Ultimately, however, the lawsuit was never launched. “I spent three years of my life researching that case,” he told me, “but in the end the [band] leadership backed away. They didn’t want any trouble.”

These days, Wolverine is growing tired of fighting. “I spent five and a half years in the pen, you know,” he says to me, referring to the jail time he served for his leadership role in the Gustafsen Lake standoff, in which he, along with several others, illegally occupied sacred and unceded territory traditionally used for Sun Dances at Ts’Peten.

His top priority now is to secure a good irrigation pump so that when he leaves his farm to his children they will have an easier time. Fingering his sprained wrist, he tells me that he is considering applying for a grant to help replace the pump. In recent years, the Aboriginal Agriculture Initiative has had some funds available through a joint partnership with the government of Canada, the province of B.C., and the non-profit Investment Agriculture Foundation of B.C. to help First Nations farmers pay for irrigation systems.


The problem of water availability is more acute today than ever. Environment Canada released a climate change study in 2005 that found that significant warming has been observed in the Okanagan Valley. Less snow in the mountains and early melts increase the flow of water during winter months and lessen the flow in the summertime, when irrigation demands are highest. Climate models predict that by 2050, the valley may have 35 per cent less precipitation as compared to the 1961-90 average.

Tough choices will have to be made in the future, experts say, between water use for domestic, agricultural, and industrial needs, and ecological needs such as water for wild plants, animals and fish. As water scarcity in the region increases, the claims of politically marginalized First Nations communities are likely to become even more sidelined. The livelihoods of Okanagan and Secwepemc farmers who, like Wolverine, live on reserves and are already struggling to get enough water to irrigate their fields will be in jeopardy.

Throughout her lifetime, Mary Thomas fought hard to protect the rivers for the salmon run, founding the Salmon River Watershed Restoration Project. She, like many other Secwepemc people, felt a strong obligation to care for the land. “Man is supposed to be the protector,” she told Turner. “Humans were given the responsibility to protect the goodies that they created on this mother earth and I’m afraid that we’re not obeying that. We’re losing.”

In the past, guardianship rights over the lakes, rivers and streams of the Thompson Okanagan were forcibly taken from First Nations people. This act was not only unjust, but also had a devastating impact on the ecology of the region.
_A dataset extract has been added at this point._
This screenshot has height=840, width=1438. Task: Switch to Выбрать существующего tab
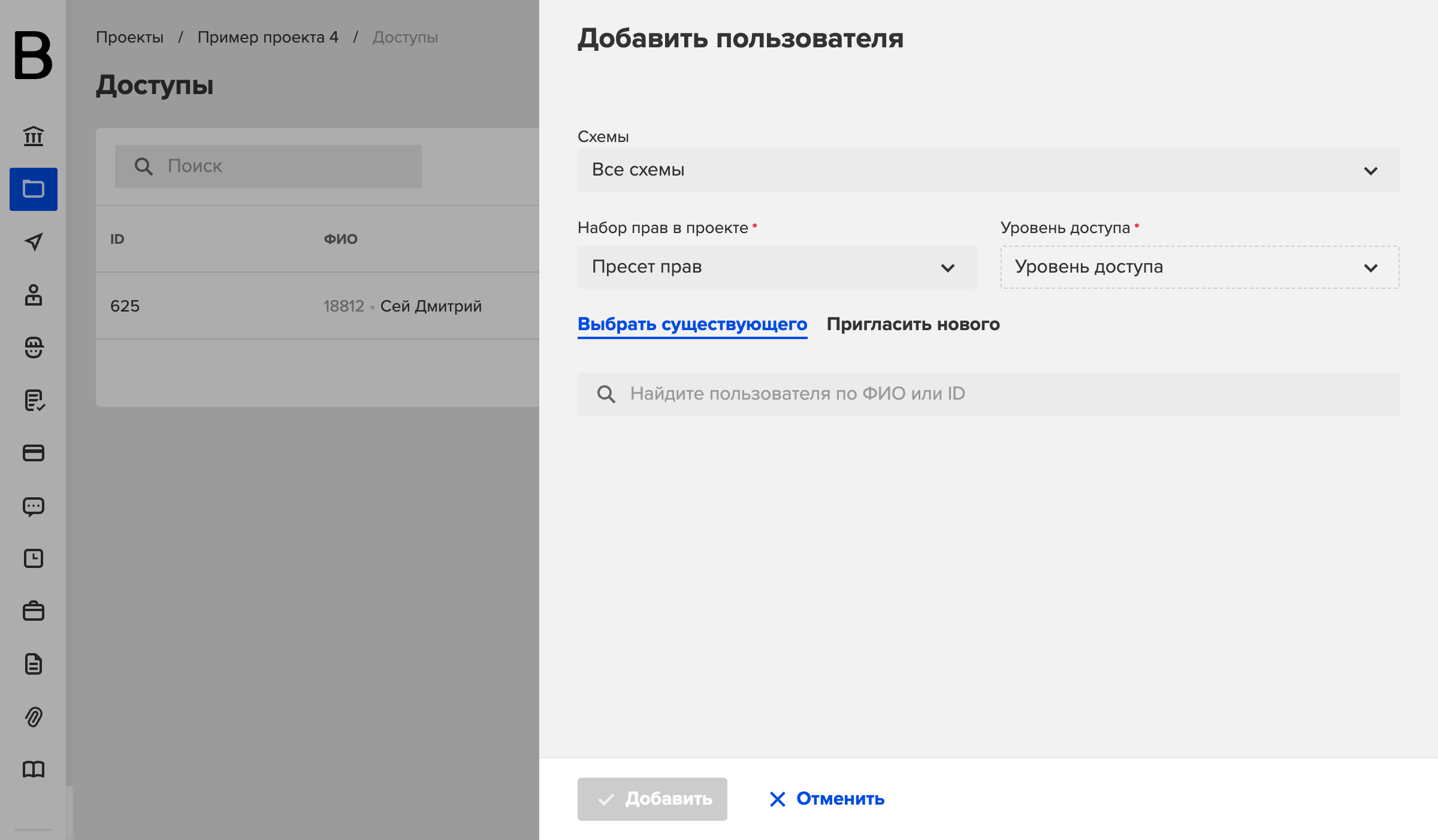coord(693,324)
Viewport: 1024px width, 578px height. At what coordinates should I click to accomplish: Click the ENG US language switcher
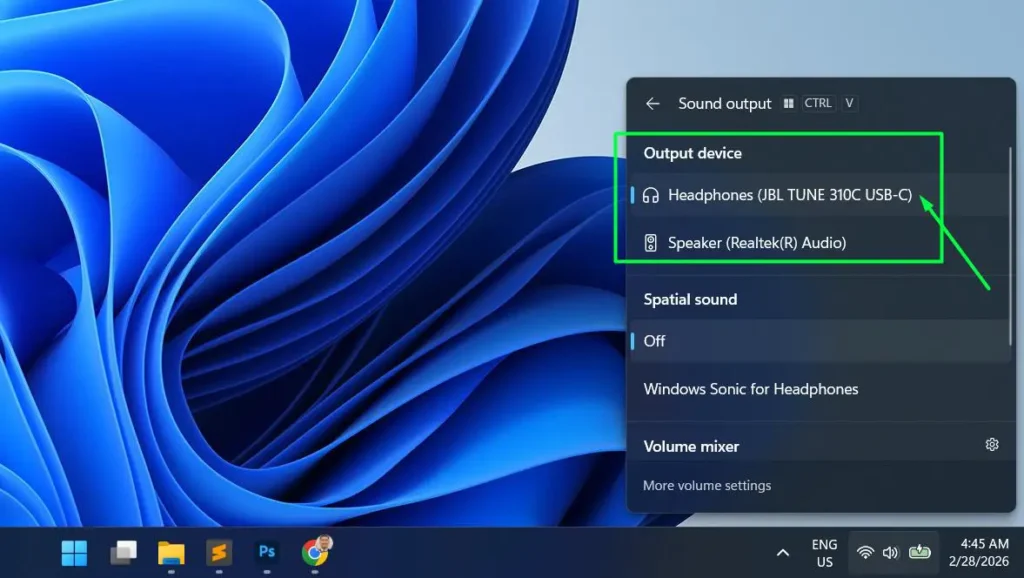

While the Secwepemc, Okanagan and other First Nations protected the region’s fragile resources for over 10,000 years, a mere century and a half of settler rule has brought the area to the verge of ecological collapse.

The environmental difficulties that the Thompson Okanagan region is currently experiencing come as no surprise to Wolverine. “When you wage a war on the Indigenous people, you wage a war on the environment itself,” he says.